También acompañan su retórica algunos nostálgicos del polvo y el odio de clase. Son los materialistas históricos. Más por rabia contra el mundo que por una filiación con alguna idea se suman ciertos radicales en las ciudades. Quienes asisten a la política con la ceguera de las barras bravas. Para completar el pequeño corral de simpatizantes están quienes se educaron en el mundo de la confrontación ideológica y no pudieron o no quisieron dejar sus libros iniciáticos. Son los enfermos de primeras lecturas. Quijotes cojos que arrastran el desatino sin la ayuda del genio.
Viendo la pálida rueda de prensa en La Habana se confirma que las Farc están enfermas de irrealidad y dogmatismo. El encierro a cielo abierto los ha hecho cada vez más tortuosos y repetitivos. Su política es un viejo catálogo de idealizaciones y reclamos que en algunos casos ya no están en la cabeza de nadie y en otros ya están escritos en la Constitución. Supongamos que el presidente, el Congreso en pleno, las Cortes y una mayoría ciudadana les dijeran: “Señores, piensen en el cambio más importante —uno solo, por grande que parezca— para cumplir todas sus demandas y anhelos luego de tanta sangre, escríbanlo en un papel y les será concedido”. Entonces ellos se irían a la selva y regresarían luego de cuatro años, divididos en tres bandos y con un temario de cinco puntos tentativos por grupo.

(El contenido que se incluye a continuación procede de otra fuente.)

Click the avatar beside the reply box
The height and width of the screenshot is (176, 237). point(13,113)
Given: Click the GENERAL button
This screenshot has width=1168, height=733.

Pero resulta que las Farc han encontrado una compañía distante aunque efectiva. Para muchos, la guerrilla es el pretexto perfecto para arreglarlo todo, incluyendo las propias frustraciones políticas. En los últimos días he leído las ideas de María Jimena Duzán, Daniel Samper Pizano, Alfredo Molano, la redacción de la revista Semana respecto al proceso. De formas diferentes han dicho que sería deseable una negociación amplia y generosa. Hablan de acuerdos de fondo, de evitar una paz barata, de pagar los altos costos que merece el proceso, de aprovechar la ocasión para cambiar las estructuras de la sociedad colombiana. Digamos que no comulgan con los métodos guerrilleros ni con los manifiestos de Los Pozos, pero creen que vale la pena utilizar el momento para barajar de nuevo. El razonamiento es más o menos el siguiente: no importa que las Farc representen una minoría insignificante en términos electorales, vale la pena usar la anestesia que produce la esperanza de paz y hacer por vías extraordinarias lo que nuestra triste democracia no ha logrado con sus formalismos y su vulgaridad. Las Farc no aportan una sola idea, pero son el pretexto perfecto.

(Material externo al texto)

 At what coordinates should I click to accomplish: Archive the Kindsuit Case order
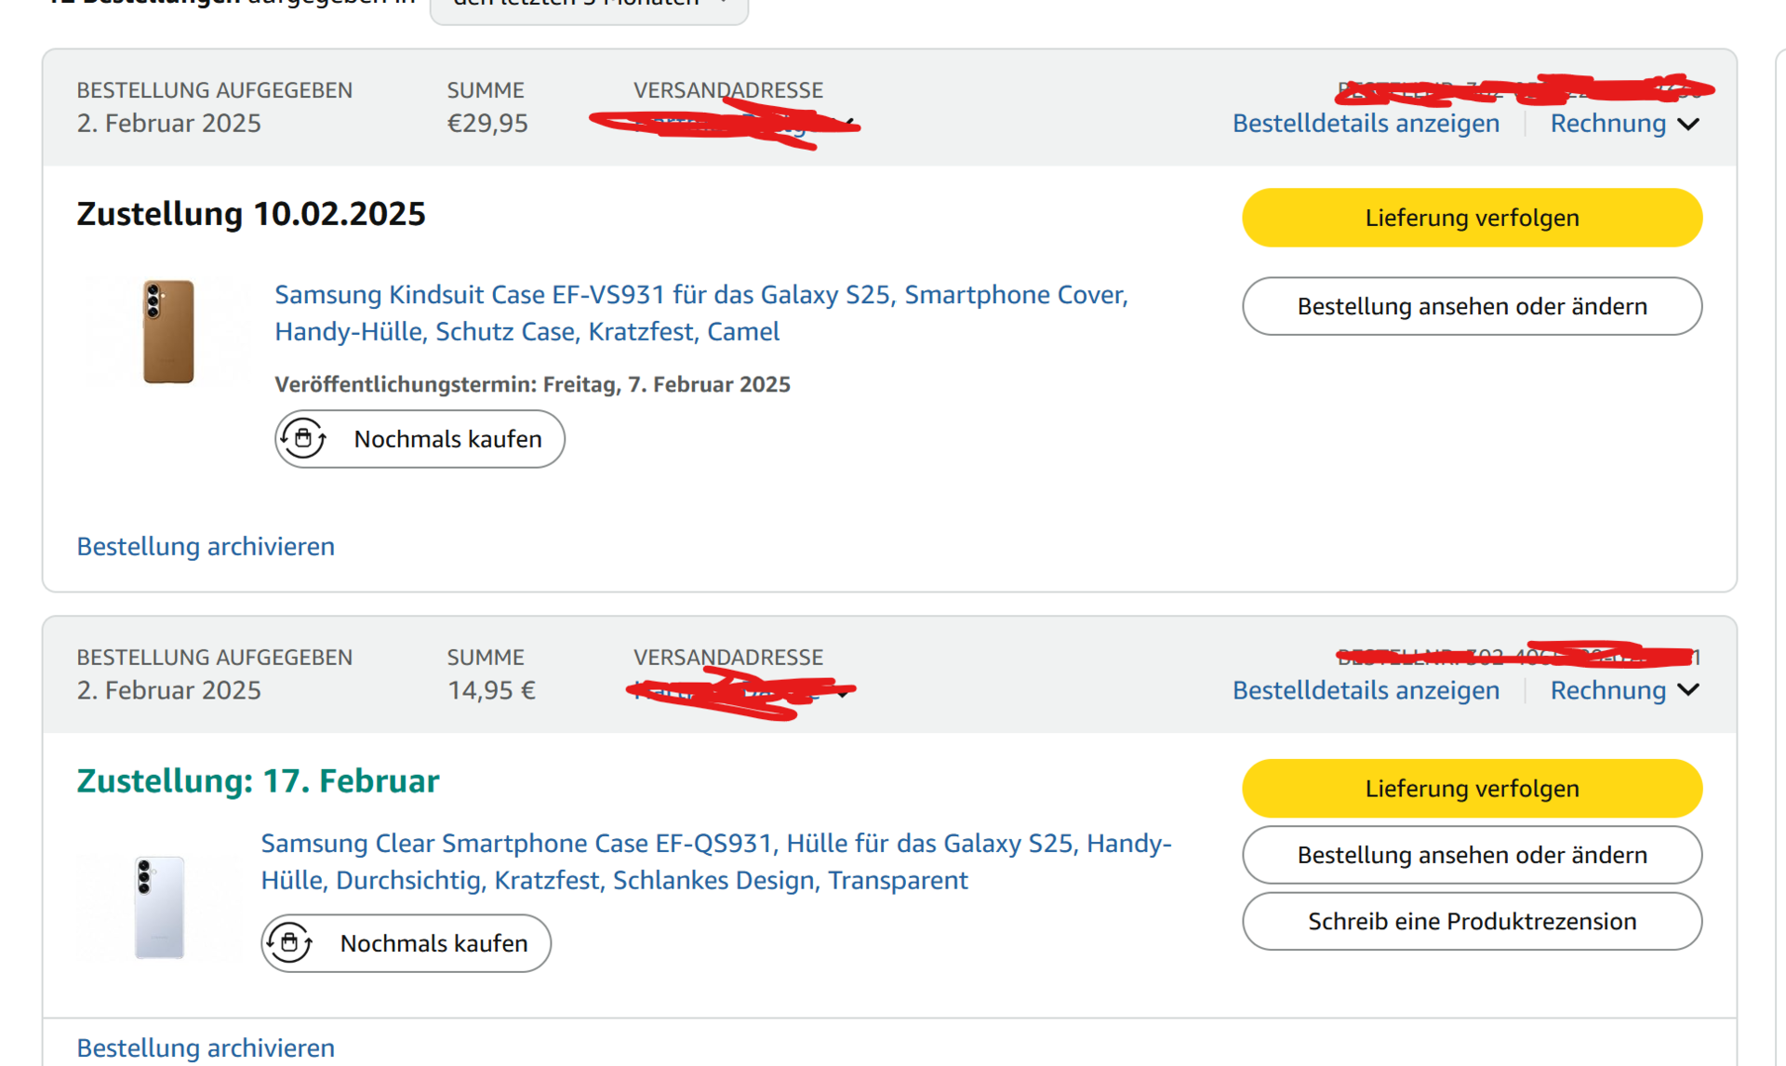coord(206,546)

Como partidario del régimen democrático estaría satisfecho si el Estado tiene que hacer las menores concesiones posibles. No confío en las reformas logradas por la vía del chantaje armado. Si el Estado tiene superioridad militar y una larga ventaja de legitimidad política no veo por qué tenga que ampliar el temario más allá de las discusiones sobre justicia transicional y participación electoral. Una vez los guerrilleros estén en ese terreno deberán poner a prueba su discurso y convencer sin la pistola al cinto. No puede ser que el país haya construido durante los últimos 20 años un marco institucional plural, con problemas por resolver y avances probados, para cambiarlo frente a la esperanza de una desmovilización que siempre será parcial.
Esos llamados a negociarlo todo suenan muy democráticos, pero en últimas encarnan un profundo desprecio por la democracia construida hasta ahora.